• Chemin de Compostelle - Le 09 Juin 1999

    Juste un œil ouvert, ma voisine est déjà debout. Elle vaque à ses occupations, discute avec le jeune allemand. Nos regards se croisent : «Bonjour, ça va ?» l’accent est prononcé, le ton empreint de sollicitude.

    Hier soir à ma table, elle n’a échangé qu’en allemand, et là, ce sourire, ces mots familiers, je fonds de gratitude, je remercie.


    Dans la nuit il y a eu du bruit, une femme et des hommes parlant à hautes voix, quelqu’un a réclamé le silence. Tout cela m’est parvenu assourdi dans les brumes du sommeil. J’ai bien dormi.

    La toilette, un petit déjeuner froid et vite expédié, j’observe un pèlerin vêtu de la parfaite tenue du randonneur, il astique ses chaussures neuves. Il s’applique, cela semble inutile ce cirage à reluire alors que les chemins sont si boueux, il est attendrissant, on dirait un petit garçon, tout beau, tout propre, pour le premier jour de classe.

    Ma voisine est prête depuis longtemps, elle aussi a une chouette de tenue, pantalon à poches multiples, gilet avec manches démontables, chapeau à rabat, pour elle, ce sera le safari. Finalement elle se décide, chausse son sac et quitte la pièce.

    Je reste là, assise, à découvrir ces compagnons de voyage. Comme un apprivoisement, il va falloir faire avec tous ces visages, les découvrir, les aimer peut être.

    A mon tour je bouge, il est temps ...


    S’il ne pleut plus, il fait gris et froid. Les sentiers que nous empruntons sont défoncés de boues glissantes et profondes. A tel point que certains passages sont impraticables, les détours se font sous le couvert dans des conditions difficiles avec gros sac.

    Ils m’ont tous dépassée, marchant si vite, me voici seule.
    Je me rebelle, je râle de me voir suivre bêtement ce parcours fléché, et fulmine en découvrant les portions où le chemin est clos de barbelés, on se croirait dans un camp de concentration !

    Vais-je m’arrêter à Zubiri ou plus loin jusqu’à Larrasoana ?

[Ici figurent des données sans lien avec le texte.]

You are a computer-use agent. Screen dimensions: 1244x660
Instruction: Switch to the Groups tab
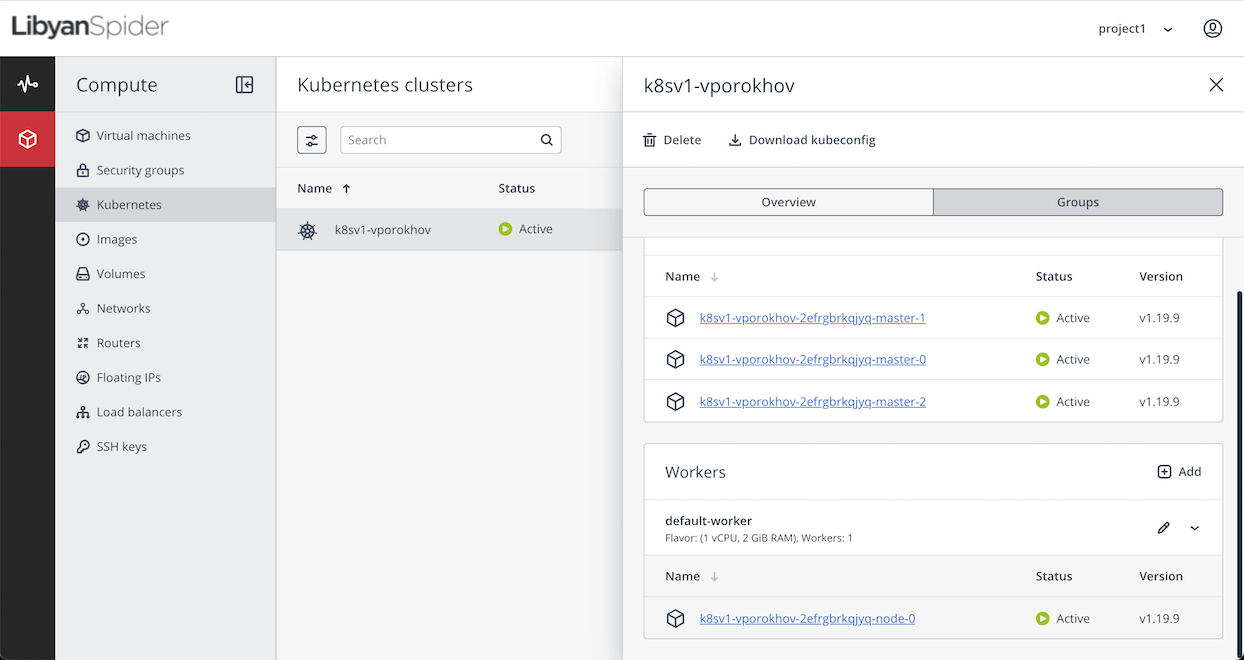pyautogui.click(x=1077, y=202)
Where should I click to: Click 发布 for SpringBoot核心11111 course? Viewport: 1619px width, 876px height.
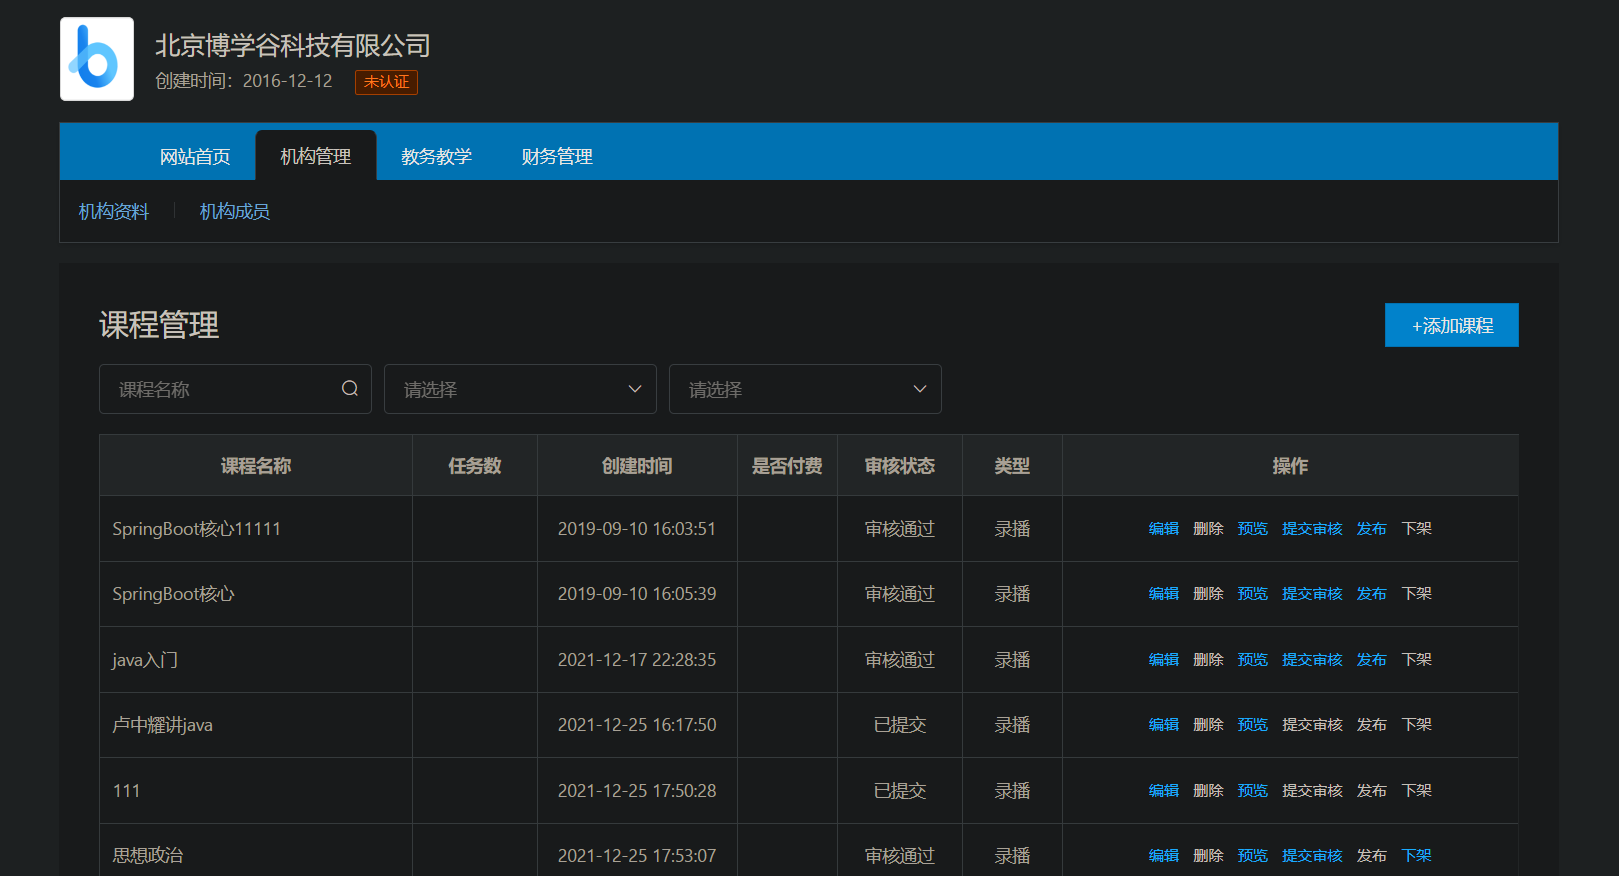coord(1371,528)
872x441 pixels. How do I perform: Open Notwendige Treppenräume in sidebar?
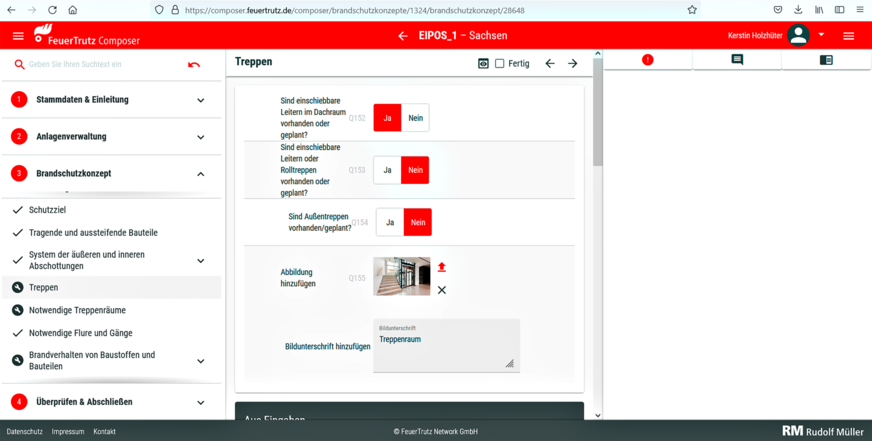coord(77,310)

    « On verra bien, inchala » dit-elle, mais le cœur n’y est pas !

    Arrivée à Zubiri, le malaise grandit. Une modernité délabrée, une rue bordée d’HLM, aucune indication pour trouver le refuge, pas de pèlerin en vue, quelques passants auxquels elle n’ose pas s’adresser.

    Elle reconnaît cet état, toutes ses étapes, ses effets, ses conséquences. Mais il est trop tard pour l’arrêter, il faut le laisser aller son terme.

    Elle reprend le chemin, les marques jaunes, son entêtement, elle avance comme un automate.


    Comme la foudre sur l’arbre isolé un soir d’été. Elle est tombée à genou, le visage levé vers le ciel, terrassée par une force invisible qui vient du dedans comme du dehors. Cela la vide et la remplit à la fois, une bouffée intense de chaleur arrache quelque chose qui se tenait emprisonné, une explosion, elle expire : « Je vous aime ! ». Et elle aime tous et tout, elle AIME. La peur la quitte, plus de colère, elle s'est remise en marche.

    La voici, qui entre dans Larrasoana. A deux gamins elle demande : « El refugio, por favor ? ». Ils rient, lui donne la bonne formule. Appliquée, elle répète, ils rient de plus bel. Elle leur sourit. Ils la prennent par la main, et la conduisent jusqu’à la porte du refuge.

    Ils sont tous là, Rotraud qui lui a souhaité le bon jour ce matin, Markus, le jeune allemand si mince et si grand, Stéphanie et Jean Lou, le couple de français, André, l’homme à la tenue parfaite, Monica, la fille qui parle fort la nuit, et tous les autres quittés ce matin.